# Great auction on Saturday



## rebirthbikes (Sep 13, 2012)

I gave a few members within distance a heads up about this auction and I thought I would give the rest of you the same. There are some really fantastic complete bikes in this auction. I've been in touch with auctioneer and he informed me that the owner took very good care of these bikes and that there condition is roughly 7-9 out of ten. I hope some of you get a chance at these bikes. Just tying to pass along some good fortune and nice bicycles to fellow Cabers!!!! It's too far for me to drive, but I'm sure most of you wouldn't think twice for some of these beauties. Have a great night everyone and if any of you decide to go... good luck!!!
cheers,
judd


http://www.auctionzip.com/cgi-bin/photopanel.cgi?listingid=1531488&category=0&zip=43515&kwd=schwinn


----------



## Gary Mc (Sep 13, 2012)

Dang, any tractor collectors need to see this too!!!!!!!!  A John Deere & International Farmall bonanza, just WOW.  Nice early tractors.  Interesting only one pic of all the bikes all together.  Hard to tell what's there.


----------



## rebirthbikes (Sep 13, 2012)

*looks like*

a Red Phantom, an Early Fifties Jc Higgins boys bike with side car, a late 50's early 60's girls Higgins, Mid Fifties Monark, and Mid Fifties Boys and Girls matching Blue Hornets as well as a 84-86 Coca Cola Bike. There's also a possibility of 20" Phantom, but the owner hasn't decided to sell it yet!!! Still up in the air on that one.
-judd


----------



## rlhender (Sep 15, 2012)

rebirthbikes said:


> a Red Phantom, an Early Fifties Jc Higgins boys bike with side car, a late 50's early 60's girls Higgins, Mid Fifties Monark, and Mid Fifties Boys and Girls matching Blue Hornets as well as a 84-86 Coca Cola Bike. There's also a possibility of 20" Phantom, but the owner hasn't decided to sell it yet!!! Still up in the air on that one.
> -judd




The Phantom was a middleweight with red spray can paint and cheap fenders, missing many key parts..I think it brought over $300..wow.. I picked up the girls Spitfire for parts..I passed on everything else...


----------



## rebirthbikes (Sep 16, 2012)

*Whoa...*



rlhender said:


> The Phantom was a middleweight with red spray can paint and cheap fenders, missing many key parts..I think it brought over $300..wow.. I picked up the girls Spitfire for parts..I passed on everything else...

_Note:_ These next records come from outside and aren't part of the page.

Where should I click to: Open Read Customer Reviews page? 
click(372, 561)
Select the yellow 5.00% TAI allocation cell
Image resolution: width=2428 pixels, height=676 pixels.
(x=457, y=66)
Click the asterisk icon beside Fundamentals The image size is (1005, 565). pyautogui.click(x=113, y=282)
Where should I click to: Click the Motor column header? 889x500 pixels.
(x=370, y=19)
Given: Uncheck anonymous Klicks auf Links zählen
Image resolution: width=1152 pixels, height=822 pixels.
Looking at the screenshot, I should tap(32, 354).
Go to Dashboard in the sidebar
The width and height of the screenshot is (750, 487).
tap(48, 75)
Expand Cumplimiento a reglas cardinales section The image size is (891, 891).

Oddly enough there's been a whole lot of garbage being passed off as the real deal lately at auctions and people are still paying top dollar for it. Sorry about the heads up on the Phantom. Looked and sounded legit to me. I have to ask though, how'd the Higgins w/sidecar look? And since I have still not heard from the auctioneer I take it I didn't win the Blue Hornet!!!! Oh well, I think I'll just wait for the Memory Lane swap in October. Rick, thank you so much for offering to help me out, as always I know I can rely on the Caber's to come through in a pinch.
thanks,
judd


----------



## ZOOK (Sep 18, 2012)

*auction-bikes*

am i missing something here? what bikes are we talkin about? good bikes? guess i missed em. just my thoughts...


----------